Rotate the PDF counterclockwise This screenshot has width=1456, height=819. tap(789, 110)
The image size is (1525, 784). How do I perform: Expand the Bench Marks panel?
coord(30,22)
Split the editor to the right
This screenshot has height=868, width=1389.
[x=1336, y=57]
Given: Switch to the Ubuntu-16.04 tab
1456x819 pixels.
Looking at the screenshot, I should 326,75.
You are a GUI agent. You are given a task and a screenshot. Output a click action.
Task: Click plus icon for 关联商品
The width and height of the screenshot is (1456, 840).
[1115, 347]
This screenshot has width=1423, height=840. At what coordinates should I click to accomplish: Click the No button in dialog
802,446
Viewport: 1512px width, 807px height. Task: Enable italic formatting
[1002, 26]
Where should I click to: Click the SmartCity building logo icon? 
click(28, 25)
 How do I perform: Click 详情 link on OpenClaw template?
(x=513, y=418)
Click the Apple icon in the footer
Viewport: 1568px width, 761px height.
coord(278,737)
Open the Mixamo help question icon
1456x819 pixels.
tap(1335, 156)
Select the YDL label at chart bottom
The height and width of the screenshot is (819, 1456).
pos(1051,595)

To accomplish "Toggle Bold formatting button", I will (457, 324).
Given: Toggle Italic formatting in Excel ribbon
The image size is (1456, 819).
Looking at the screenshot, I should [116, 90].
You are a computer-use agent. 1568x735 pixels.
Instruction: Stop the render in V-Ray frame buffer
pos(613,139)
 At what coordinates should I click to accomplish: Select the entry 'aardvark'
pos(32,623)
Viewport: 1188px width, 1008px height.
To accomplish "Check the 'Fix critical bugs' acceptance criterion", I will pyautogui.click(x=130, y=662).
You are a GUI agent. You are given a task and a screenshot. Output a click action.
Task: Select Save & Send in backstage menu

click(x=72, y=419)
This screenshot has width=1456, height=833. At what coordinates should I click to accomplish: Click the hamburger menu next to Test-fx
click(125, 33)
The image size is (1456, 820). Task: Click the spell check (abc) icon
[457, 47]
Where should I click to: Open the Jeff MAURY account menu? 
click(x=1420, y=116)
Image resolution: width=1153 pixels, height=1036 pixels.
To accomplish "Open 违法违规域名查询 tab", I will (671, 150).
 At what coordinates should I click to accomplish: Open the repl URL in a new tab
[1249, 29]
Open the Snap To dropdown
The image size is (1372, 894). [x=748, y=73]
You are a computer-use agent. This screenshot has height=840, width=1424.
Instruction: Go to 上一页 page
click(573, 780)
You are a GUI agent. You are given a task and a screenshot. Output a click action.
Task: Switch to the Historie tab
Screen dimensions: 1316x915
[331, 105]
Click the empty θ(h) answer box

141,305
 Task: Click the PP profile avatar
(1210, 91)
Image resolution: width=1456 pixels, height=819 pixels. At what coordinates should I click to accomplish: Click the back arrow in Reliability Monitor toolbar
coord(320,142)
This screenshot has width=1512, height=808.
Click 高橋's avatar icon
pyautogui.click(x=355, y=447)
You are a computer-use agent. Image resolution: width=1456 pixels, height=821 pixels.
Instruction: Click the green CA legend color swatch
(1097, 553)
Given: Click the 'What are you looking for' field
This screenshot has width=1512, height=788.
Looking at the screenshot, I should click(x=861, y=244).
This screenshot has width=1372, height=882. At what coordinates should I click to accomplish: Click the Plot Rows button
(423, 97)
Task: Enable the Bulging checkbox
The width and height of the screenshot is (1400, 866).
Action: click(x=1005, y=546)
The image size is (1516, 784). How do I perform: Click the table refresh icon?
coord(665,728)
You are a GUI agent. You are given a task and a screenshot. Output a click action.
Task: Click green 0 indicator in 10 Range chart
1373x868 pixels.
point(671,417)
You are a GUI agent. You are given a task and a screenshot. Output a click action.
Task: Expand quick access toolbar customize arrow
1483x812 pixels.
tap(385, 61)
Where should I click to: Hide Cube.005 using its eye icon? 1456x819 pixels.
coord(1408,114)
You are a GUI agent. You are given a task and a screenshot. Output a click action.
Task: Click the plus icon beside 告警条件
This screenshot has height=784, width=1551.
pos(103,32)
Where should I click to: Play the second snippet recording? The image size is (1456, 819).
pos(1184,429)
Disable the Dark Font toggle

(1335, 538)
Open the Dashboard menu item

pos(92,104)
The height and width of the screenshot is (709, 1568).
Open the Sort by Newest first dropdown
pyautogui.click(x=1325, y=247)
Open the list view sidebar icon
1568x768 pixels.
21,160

* * *

**WORK INSTRUCTION:** Retype the records, line for line.

**OUTPUT OF THE TASK:**
Rotate the PDF counterclockwise This screenshot has width=1456, height=819. tap(789, 110)
The image size is (1525, 784). How do I perform: Expand the Bench Marks panel?
coord(30,22)
Split the editor to the right
This screenshot has height=868, width=1389.
[x=1336, y=57]
Given: Switch to the Ubuntu-16.04 tab
1456x819 pixels.
Looking at the screenshot, I should 326,75.
You are a GUI agent. You are given a task and a screenshot. Output a click action.
Task: Click plus icon for 关联商品
The width and height of the screenshot is (1456, 840).
[1115, 347]
This screenshot has width=1423, height=840. At what coordinates should I click to accomplish: Click the No button in dialog
802,446
Viewport: 1512px width, 807px height. Task: Enable italic formatting
[1002, 26]
Where should I click to: Click the SmartCity building logo icon? 
click(28, 25)
 How do I perform: Click 详情 link on OpenClaw template?
(x=513, y=418)
Click the Apple icon in the footer
Viewport: 1568px width, 761px height.
coord(278,737)
Open the Mixamo help question icon
1456x819 pixels.
tap(1335, 156)
Select the YDL label at chart bottom
The height and width of the screenshot is (819, 1456).
pos(1051,595)

To accomplish "Toggle Bold formatting button", I will (457, 324).
Given: Toggle Italic formatting in Excel ribbon
The image size is (1456, 819).
Looking at the screenshot, I should [116, 90].
You are a computer-use agent. 1568x735 pixels.
Instruction: Stop the render in V-Ray frame buffer
pos(613,139)
 At what coordinates should I click to accomplish: Select the entry 'aardvark'
pos(32,623)
Viewport: 1188px width, 1008px height.
To accomplish "Check the 'Fix critical bugs' acceptance criterion", I will pyautogui.click(x=130, y=662).
You are a GUI agent. You are given a task and a screenshot. Output a click action.
Task: Select Save & Send in backstage menu

click(x=72, y=419)
This screenshot has width=1456, height=833. At what coordinates should I click to accomplish: Click the hamburger menu next to Test-fx
click(125, 33)
The image size is (1456, 820). Task: Click the spell check (abc) icon
[457, 47]
Where should I click to: Open the Jeff MAURY account menu? 
click(x=1420, y=116)
Image resolution: width=1153 pixels, height=1036 pixels.
To accomplish "Open 违法违规域名查询 tab", I will (671, 150).
 At what coordinates should I click to accomplish: Open the repl URL in a new tab
[1249, 29]
Open the Snap To dropdown
The image size is (1372, 894). [x=748, y=73]
You are a computer-use agent. This screenshot has height=840, width=1424.
Instruction: Go to 上一页 page
click(573, 780)
You are a GUI agent. You are given a task and a screenshot. Output a click action.
Task: Switch to the Historie tab
Screen dimensions: 1316x915
[331, 105]
Click the empty θ(h) answer box

141,305
 Task: Click the PP profile avatar
(1210, 91)
Image resolution: width=1456 pixels, height=819 pixels. At what coordinates should I click to accomplish: Click the back arrow in Reliability Monitor toolbar
coord(320,142)
This screenshot has width=1512, height=808.
Click 高橋's avatar icon
pyautogui.click(x=355, y=447)
You are a computer-use agent. Image resolution: width=1456 pixels, height=821 pixels.
Instruction: Click the green CA legend color swatch
(1097, 553)
Given: Click the 'What are you looking for' field
This screenshot has width=1512, height=788.
Looking at the screenshot, I should click(x=861, y=244).
This screenshot has width=1372, height=882. At what coordinates should I click to accomplish: Click the Plot Rows button
(423, 97)
Task: Enable the Bulging checkbox
The width and height of the screenshot is (1400, 866).
Action: click(x=1005, y=546)
The image size is (1516, 784). How do I perform: Click the table refresh icon?
coord(665,728)
You are a GUI agent. You are given a task and a screenshot. Output a click action.
Task: Click green 0 indicator in 10 Range chart
1373x868 pixels.
point(671,417)
You are a GUI agent. You are given a task and a screenshot. Output a click action.
Task: Expand quick access toolbar customize arrow
1483x812 pixels.
tap(385, 61)
Where should I click to: Hide Cube.005 using its eye icon? 1456x819 pixels.
coord(1408,114)
You are a GUI agent. You are given a task and a screenshot. Output a click action.
Task: Click the plus icon beside 告警条件
This screenshot has height=784, width=1551.
pos(103,32)
Where should I click to: Play the second snippet recording? The image size is (1456, 819).
pos(1184,429)
Disable the Dark Font toggle

(1335, 538)
Open the Dashboard menu item

pos(92,104)
The height and width of the screenshot is (709, 1568).
Open the Sort by Newest first dropdown
pyautogui.click(x=1325, y=247)
Open the list view sidebar icon
1568x768 pixels.
21,160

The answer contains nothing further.